Pero la «ruptura» es aún más grave que todo eso, en opinión de politólogos y analistas de la vida francesa. ¿Hasta cuándo la política, como en los tiempos del subdesarrollo, va a continuar siendo el saco de las mentiras que se le distribuyen al ciudadano para que alimente su esperanza? Algún día, los «príncipes» que nos gobiernan tendrán que comprender que cada día somos menos tontos y que todos somos políticos. Consideraciones como la citada, salida de una lengua «marginal» se publican, se oyen, se repiten , pero nada indica que algo vaya a cambiar en este país a corto plazo.
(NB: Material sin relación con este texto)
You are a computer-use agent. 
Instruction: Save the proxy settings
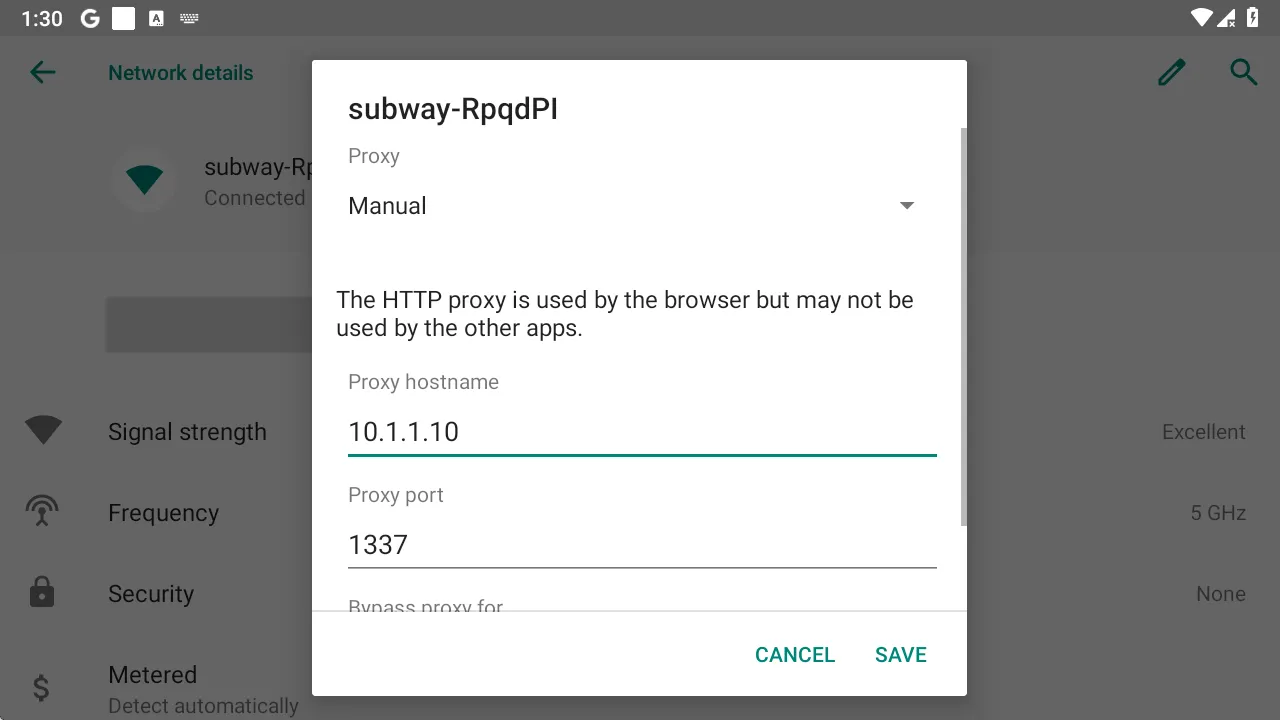coord(901,654)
El semanario ya evocado, favorable al Gobierno, Le Point, comentaba el otro día: «La mayoría no ha sabido explotar su victoria. Seis meses después de las elecciones, Giscard continúa siendo tan vulnerable como antes. Los franceses siguen manifestándose escépticos sobre la «descrispación» política y soportan resignadamente a Raymond Barre. Chirac, por su parte, es el único que se mantiene más o menos bien porque conserva el apoyo de su partido.»
La gravedad de la situación económica ha apagado los enfrentamientos aparatosos entre el presidente y su «enernigo», el líder gaullista, pero la «guerra» larvada continúa. El señor Chirac, que últimamente se dedica a cultivar sus relaciones internacionales y acaba de ser recibido en China «como si usted aún fuera primer ministro», no pierde ocasión para zancadillear al que un día espera desbancar del palacio del Elíseo. Esta batalla, oculta y visible, hace equívoca la gestión del alcalde de París y del presidente de la República, y los franceses posiblemente se hastían.
Las hortigas y los cardos
El panorama de la oposición de izquierdas era, mientras tanto, comparado el otro día por un periodista liberal a «un huerto en el que confraternizan las hortigas y los cardos, impulsados todos ellos por el común deseo de amarse para dar a luz un cerezo». Tras seis meses de reflexión poselectoral, ni los comunistas ni los socialistas han llegado a encontrar una razón común para la derrota de marzo. Ambos continúan hoy insultándose con ardor renovado cada veinticuatro horas, culpandó cada cual al otro del fracaso y, para colmo de desconcierto de la opinión pública, afirmando que la Unión de la Izquierda aún existe. En el PCF, el señor Marchais ha aplastado los indicios de contestación que siguieron a los comicios, y en el PS, el hombre que se perfila como el «sucesor», Michel Rocard, se querella sin respiro contra las otras dos figuras que pretenden cortarle el camino: el actual primer secretario, Mitterrand, y el alcalde de Lille, Pierre Mauroy; sin olvidar al ala «izquierdista», el CERES, que no sabe con quién aliarse para combatir al «traidor socialdemócrata» Rocard.